✒ amei-te.

(post publicado no meu antigo blog a 31 de Agosto de 2015. apenas irei modificar certas coisas, mas essencialmente é isto. coisas acrescentadas estão a itálico.).
            Eu sei que não vais querer saber, nem sequer vais ouvir ou ler o que tenho para te dizer. Sei que não vais procurar por mim e sei que não te importas se estou bem ou mal, nem me desejas o melhor, eu sei disso. Mas preciso que saibas, com a mesma intensidade que queres que eu saiba o que me queres dizer, que eu nunca te desejei mal. Eu nunca te odiei, muito pelo contrário, e talvez tenha sido esse o problema: gostar demasiado de ti. Eu amei-te. Doía fisicamente gostar de ti. E era uma coisa incontrolável visto que tentei deixar de nutrir sentimentos por ti, mas eles acabavam sempre por voltar inexplicavelmente. Eu sempre te pus em primeiro lugar e tu nunca me escolheste em primeiro. Eu tentei ajudar-te de todas as maneiras possíveis, da melhor forma como eu podia, mas tu não querias ajuda, só não querias era estar sozinho. E, ultimamente, tu não querias a minha ajuda e a minha presença, apenas querias alguém como plano B caso as tuas relações corressem mal. Deixavas isso bem claro com pequenas ações inocentes (achava eu), só que eu não o queria aceitar como a realidade.
            Quando me coloquei, pela primeira vez, em primeiro lugar e não a ti, tu começaste com os insultos e a dizer que fiz más escolhas quando a) tornar-me prioridade nem devia ser uma escolha e b) devias ficar feliz por me estar aceitar como alguém e não como algo. Deixaste de me falar, bloqueaste-me da tua vida como se eu fosse um acessório suplente. Tu esqueceste-te que eu não sou uma marioneta que pode ser usado e mal tratado em teu benefício. Por muito que não goste de falar sobre eles, eu tenho sentimentos e sinto! E, de tanto que os engulo, eles acabam por saltar com uma furiosidade que não dá para os manter quietos. Eu sou um ser humano, sou a rapariga que ficou ao teu lado depois de todas as asneiras que fizeste, todas as maneiras possíveis e imaginárias que me magoaste, depois de todas as tuas idas e voltas, depois de me tornares uma personagem secundária na tua história quando tu eras a principal na minha.

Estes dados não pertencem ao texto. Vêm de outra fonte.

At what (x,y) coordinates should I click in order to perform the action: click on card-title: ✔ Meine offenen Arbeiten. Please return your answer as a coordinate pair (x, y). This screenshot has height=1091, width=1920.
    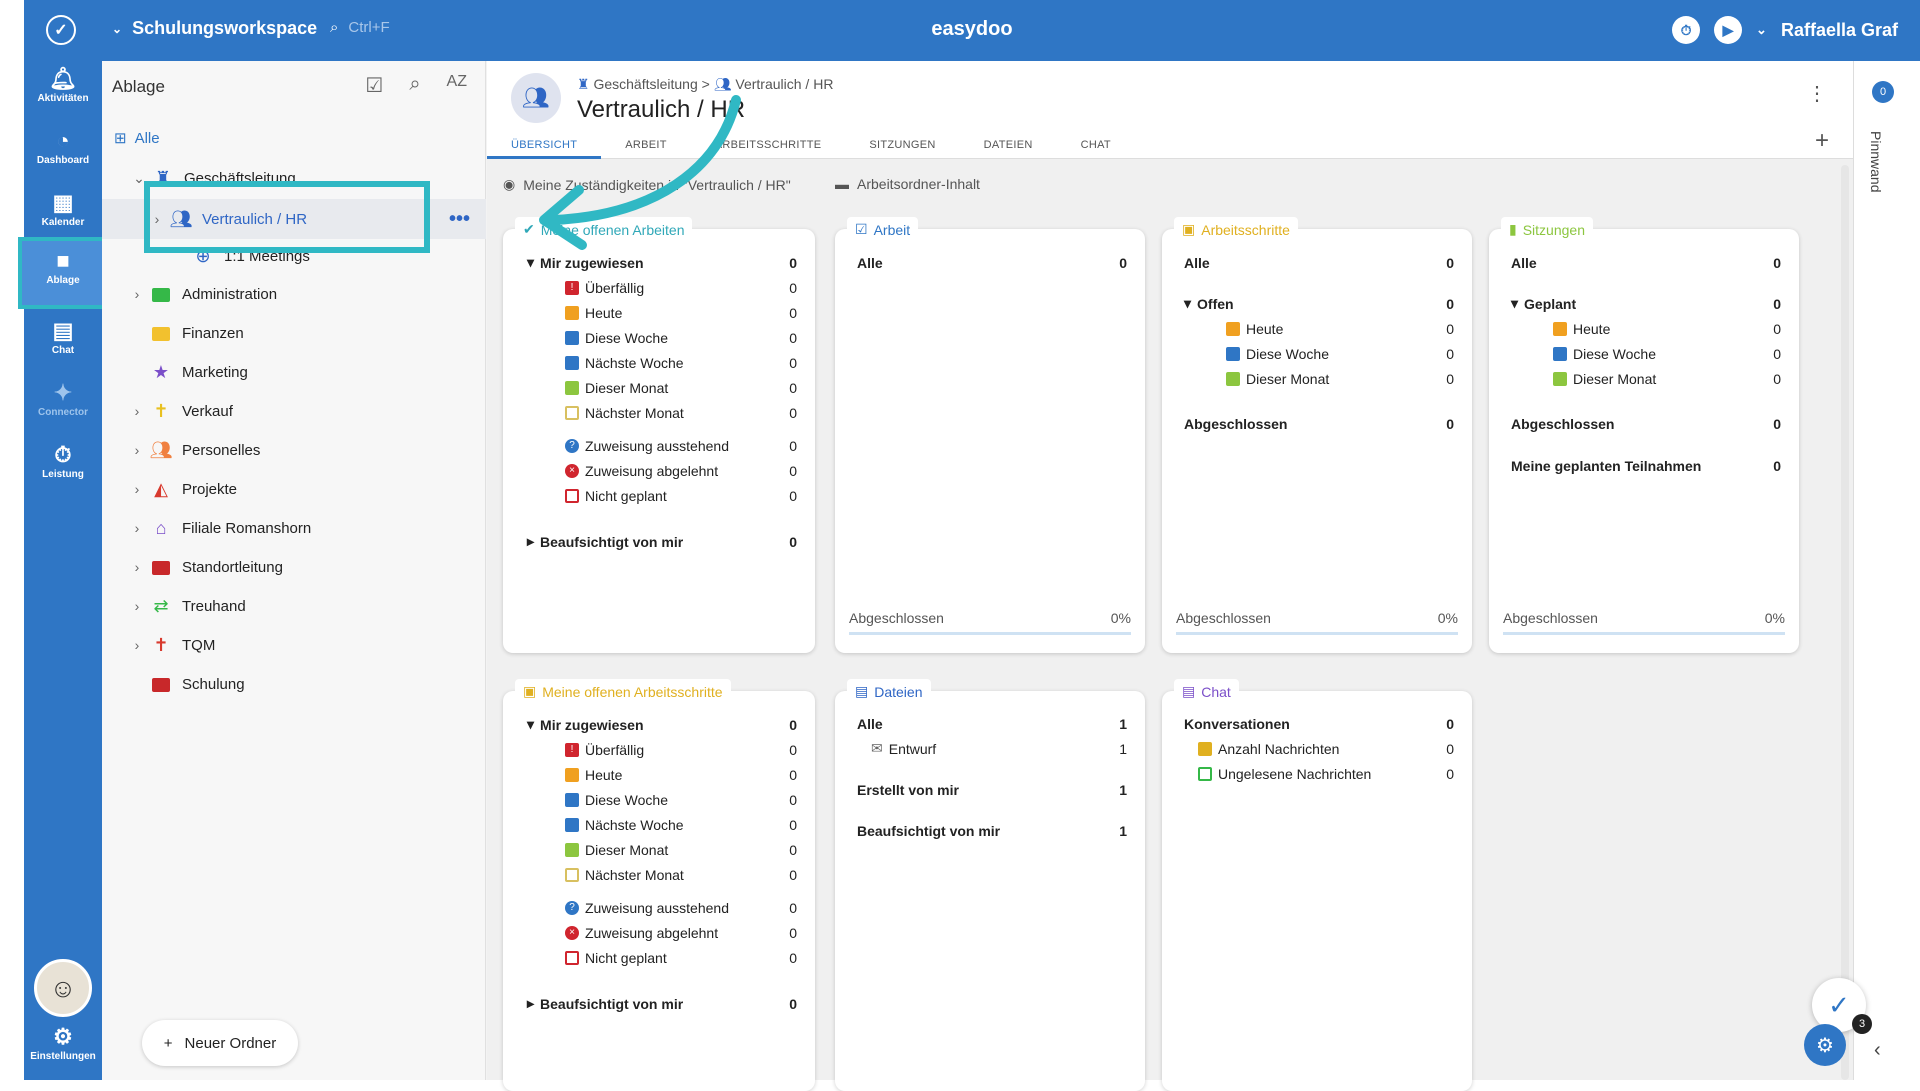
    Looking at the image, I should click on (604, 230).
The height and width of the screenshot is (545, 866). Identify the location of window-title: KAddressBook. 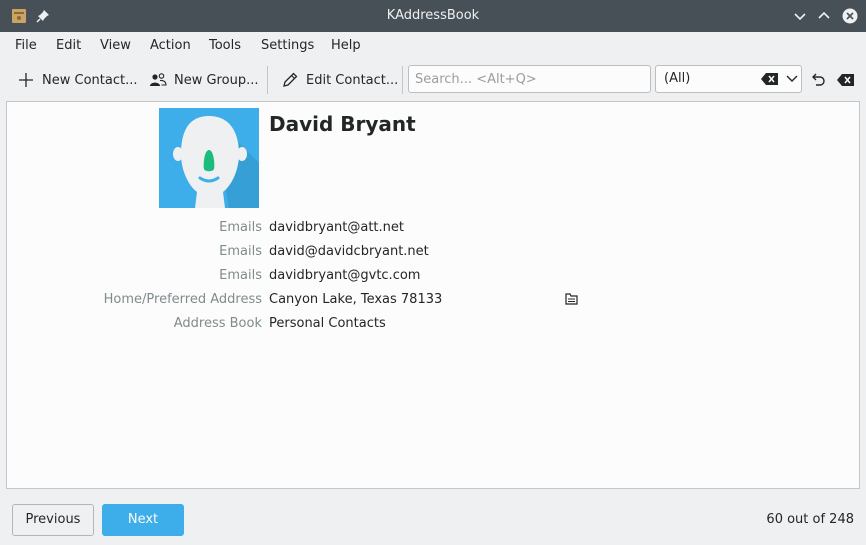
(433, 16).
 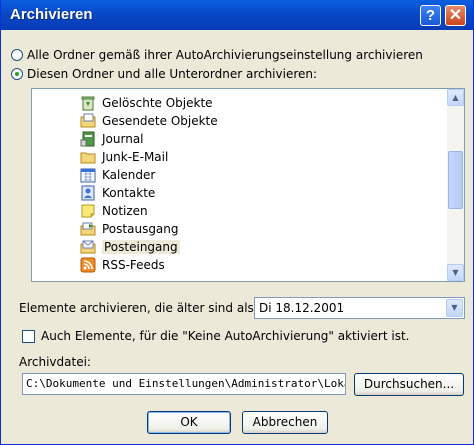 I want to click on folder-icon, so click(x=88, y=158).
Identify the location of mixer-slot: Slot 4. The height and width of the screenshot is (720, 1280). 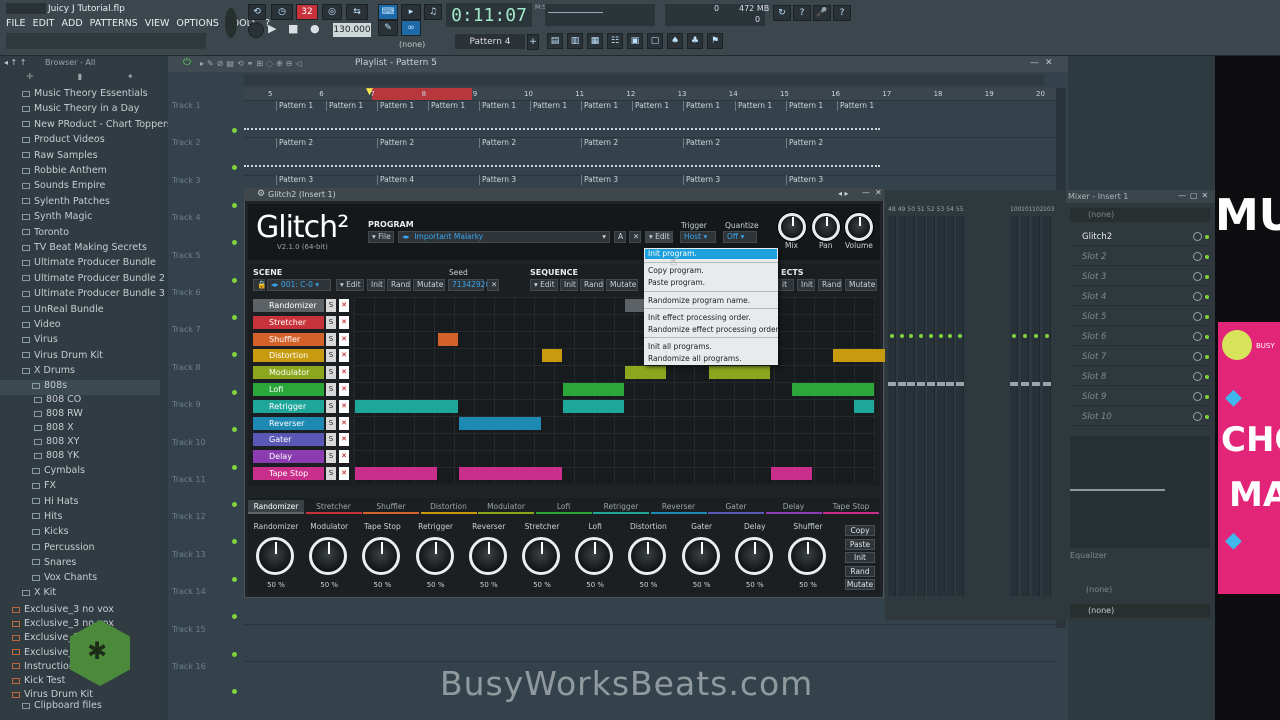
(1140, 297).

            A minha sinceridade foi algo que sempre te deixou encantado e irritado porque sabias que o que eu tinha a dizer, dí-lo-ia. Antes de partires disse-te que me deixavas vulnerável e levaste isso como algo negativo. Era suposto ser um elogio, na verdade. Tornar-me vulnerável é algo que eu sempre detestei porque significava que teria algo a perder: neste caso, tu. Para mim, ficar vulnerável significa ter sentimentos e emoções por alguém, significa gostar tanto de alguém que já nem importa se te magoas ou não, o que importa era mostrar esse amor. E eu tinha-os por ti, mas tu não compreendias o meu lado. Nunca compreendeste. Tudo bem, eu compreendo. O erro foi apenas e unicamente meu.
             Eu confiei o meu coração em ti. Ele já era frágil e tu sabias disso, mas deixaste-o cair e ainda o pisaste. Tu gostavas de brincar com os corações partidos só para ver o quão danificado ele podia ficar mais. Eu realmente não te desejo mal nenhum, independentemente de me odiares ou de quereres a minha morte. Eu espero, do fundo do meu coração, que sejas realmente feliz e que encontres alguém que cuide de ti da maneira que não soubeste cuidar de mim. E, quando encontrares, por favor, não faças nada de mal. Ama-a da maneira que dizias amar-me, protege-a da maneira que dizias querer proteger-me. Eu vou ficar bem sozinha porque apesar de tudo, ainda consigo pegar no meu coração despedaçado e voltar a coloca-lo no sítio.
            E obrigada por me teres ensinado tudo aquilo que não devo aceitar numa relação de amizade ou de amor. Graças a ti aprendi que eu tenho direito a mais quando se gosta de alguém e que, apesar de tudo o que estou disposta a fazer pela pessoa, devo estar igualmente disposta a fazê-lo por mim. Tenho de tratar de mim da mesma forma que se trata de um dente-de-leão. Ele é frágil, não pode ser abanado com força porque se desfaz. Tem de ser cuidado e delicadeza para que ele continue a ser quem é.